Demora e dá um bocado de trabalho, mas aparelhos de ressonância magnética já podem ser empregados para “conversar” usando apenas a força do pensamento. A tecnologia, descrita por pesquisadores da Holanda e da Alemanha em artigo na revista científica “Current Biology”, usa padrões cerebrais específicos para codificar cada uma das letras do alfabeto e mais uma “tecla de espaço” mental.

Dessa forma, usando apenas sua atividade cerebral, voluntários saudáveis na faixa dos 30 anos conseguiram formar palavras e responder perguntas simples dos cientistas, como “Onde você passou as suas férias?” ou “Qual é o seu hobby?”.

Trata-se de uma forma extremamente incômoda e lenta de “telepatia”. Mas a técnica tem chance de virar uma importante ferramenta para que pessoas totalmente incapazes de se mexer voltem a se comunicar com o mundo.

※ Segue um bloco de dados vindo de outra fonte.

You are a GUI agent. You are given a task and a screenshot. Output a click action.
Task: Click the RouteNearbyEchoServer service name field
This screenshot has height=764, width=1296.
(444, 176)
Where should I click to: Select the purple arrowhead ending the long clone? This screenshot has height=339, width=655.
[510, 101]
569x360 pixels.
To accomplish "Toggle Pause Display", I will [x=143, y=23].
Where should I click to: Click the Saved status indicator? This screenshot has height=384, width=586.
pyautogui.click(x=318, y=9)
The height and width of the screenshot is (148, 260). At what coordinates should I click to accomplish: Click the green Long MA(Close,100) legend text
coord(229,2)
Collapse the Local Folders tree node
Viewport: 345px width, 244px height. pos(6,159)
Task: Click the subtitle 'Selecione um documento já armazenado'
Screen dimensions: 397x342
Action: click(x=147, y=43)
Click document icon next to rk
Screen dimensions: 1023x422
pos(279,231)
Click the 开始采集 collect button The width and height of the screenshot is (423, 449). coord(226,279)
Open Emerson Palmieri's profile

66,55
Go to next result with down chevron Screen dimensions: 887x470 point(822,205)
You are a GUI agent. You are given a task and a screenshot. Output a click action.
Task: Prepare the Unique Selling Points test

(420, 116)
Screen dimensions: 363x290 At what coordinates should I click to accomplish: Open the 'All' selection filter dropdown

Esse problema, conhecido como “síndrome de locked-in” (do inglês “trancado dentro de si mesmo”), é um dos mais aterrorizantes problemas neurológicos. Por conta de um derrame que afeta as funções motoras, por exemplo, a pessoa tem sua consciência e inteligência preservadas, mas simplesmente não consegue se mexer.

Algumas dessas pessoas têm movimentos residuais, como o dos olhos, que podem ser usados na comunicação, mas em alguns casos nem isso é possível. No caso de pacientes em situação ainda mais grave, em estado aparentemente vegetativo, o método poderia até ajudar a determinar se, afinal de contas, eles possuem algum grau de consciência.

O sistema criado pela equipe de Bettina Sorger, da Universidade de Maastricht, não é simplesmente uma leitura da letra A quando a pessoa “pensa num A”, digamos. Como não existem medições confiáveis sobre como as letras seriam representadas na atividade cerebral vista pela ressonância magnética, os cientistas precisaram criar um código, baseado em “tarefas” mentais, que correspondiam a certos grupos de letras.

Havia três tipos de tarefas: imaginar um movimento, fazer um cálculo mental ou “falar” consigo mesmo. A pessoa, além disso, tinha de escolher entre três durações dessa “ação” mental (10, 20 ou 30 segundos) e três tempos de atraso para colocá-la em prática (nenhum atraso, 10 ou 20 segundos).

Por enquanto, o processo é de uma lentidão excruciante: em torno de 50 segundos por letra, com taxa de acerto de 82%. Métodos usando eletroencefalograma conseguem resultados com mais rapidez, mas exigem certo grau de treinamento, e os pacientes às vezes não pegam o jeito da coisa. Embora trabalhoso, o
método da ressonância é menos difícil e tem potencial para ficar mais rápido.

Por enquanto, não há perigo algum de que a tecnologia seja empregada para bisbilhotar os pensamentos de outra pessoa sem permissão, escrevem os autores. “É importante salientar que apenas a ativação cerebral gerada intencionalmente foi empregada para decodificar as letras.” Ah, bom.